In Rosenfeld v. New Jersey, 408 U.S. 901 (1972), the Supreme Court vacated the conviction of a man for his profane language at a New Jersey school board meeting and remanded the case for reconsideration in light of its decisions in Cohen v. California (1971) and Gooding v. Wilson (1972), both of which had struck down convictions based on the use of coarse, but nonthreatening, words.

The Court ruled in Rosenfeld on the same day that it decided Lewis v. City of New Orleans and Brown v. Oklahoma. The cases involved the question of whether profane and abusive language crossed the line from First Amendment-protected expression into the unprotected category of fighting words.

Court vacated conviction for profane language during school board meeting

Rosenfeld involved the conviction of a person in New Jersey who had, according to Justice William H. Rehnquist, “used the adjective ‘M— f—’ on four different occasions while concluding his remarks” to an audience of about 150 people that included about 40 children and 25 women at a public school board meeting.

He was prosecuted and convicted under a New Jersey statute that says:

Dissenting justices thought state should protect against profane language, fighting words

Chief Justice Warren E. Burger wrote a dissent (also applicable to Lewis and Brown), which was joined by Justices Harry A. Blackmun and Rehnquist. Burger argued that in a system of “ordered liberty,” citizens did not take the law into their own hands because they expected the state to protect “against fighting words and profane and abusive language.” He feared that “this permissiveness will tend further to erode public confidence in the law.”

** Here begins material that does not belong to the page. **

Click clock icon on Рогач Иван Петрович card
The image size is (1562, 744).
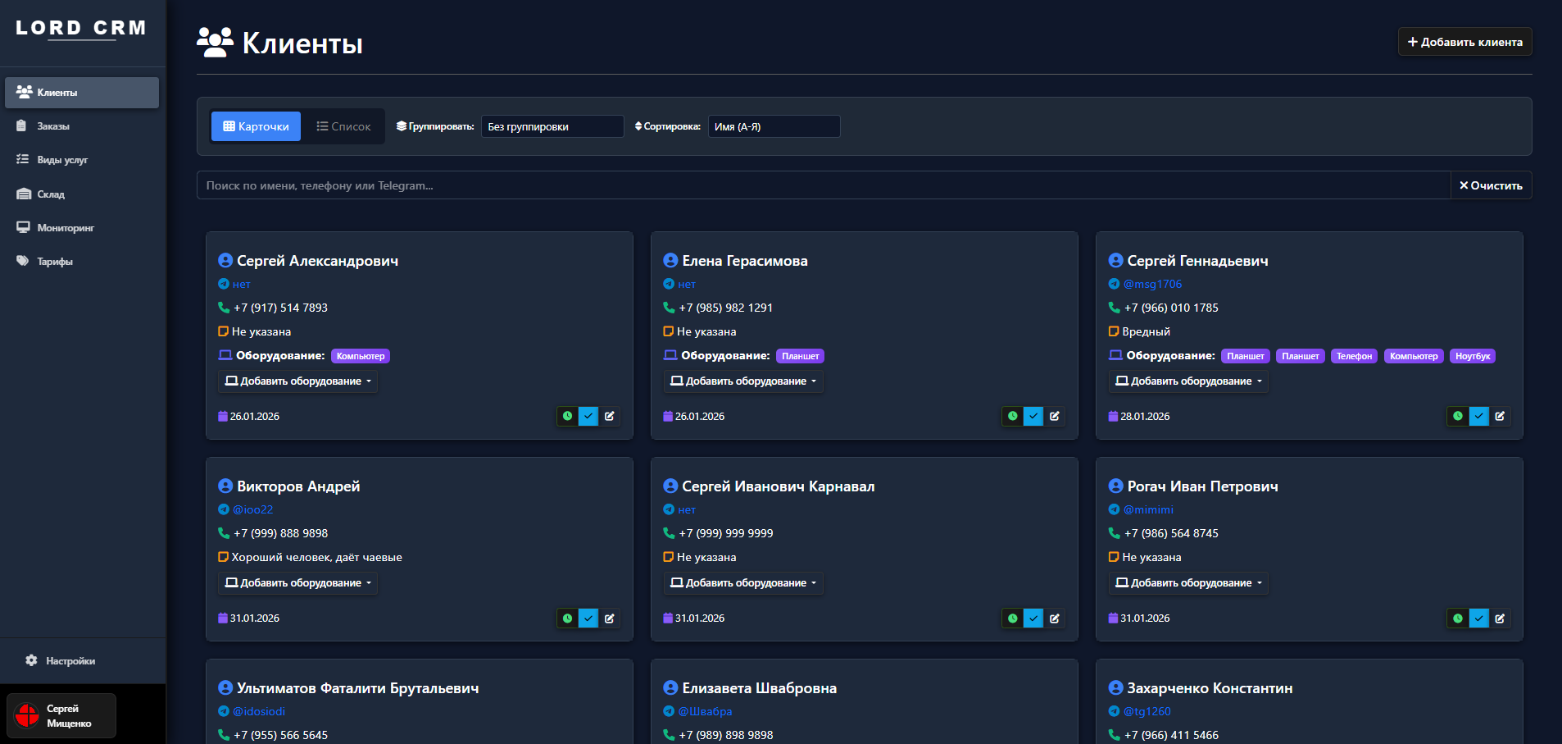click(x=1458, y=618)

Justice Lewis F. Powell Jr. wrote a separate dissent, citing the New Jersey law, designed to prevent breach of the peace, under which Rosenfeld had been convicted. Powell thought that the fighting words doctrine “should also extend to the willful use of scurrilous language calculated to offend the sensibilities of an unwilling audience.”

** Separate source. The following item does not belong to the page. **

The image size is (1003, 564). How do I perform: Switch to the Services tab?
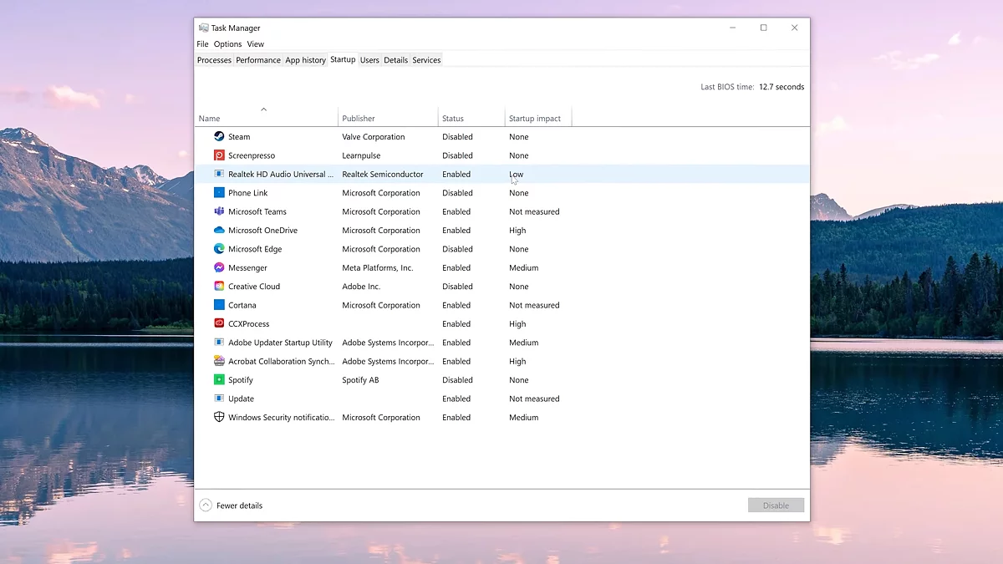coord(426,59)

In a separate dissent, Rehnquist reviewed the facts of this case and its companions and concluded that the New Jersey ordinance at issue could not reasonably be thought under the standards of Cantwell v. Connecticut (1940) “unduly to infringe the protected freedom.”

John Vile is a professor of political science and dean of the Honors College at Middle Tennessee State University. He is co-editor of the Encyclopedia of the First Amendment. This article was originally published in 2009.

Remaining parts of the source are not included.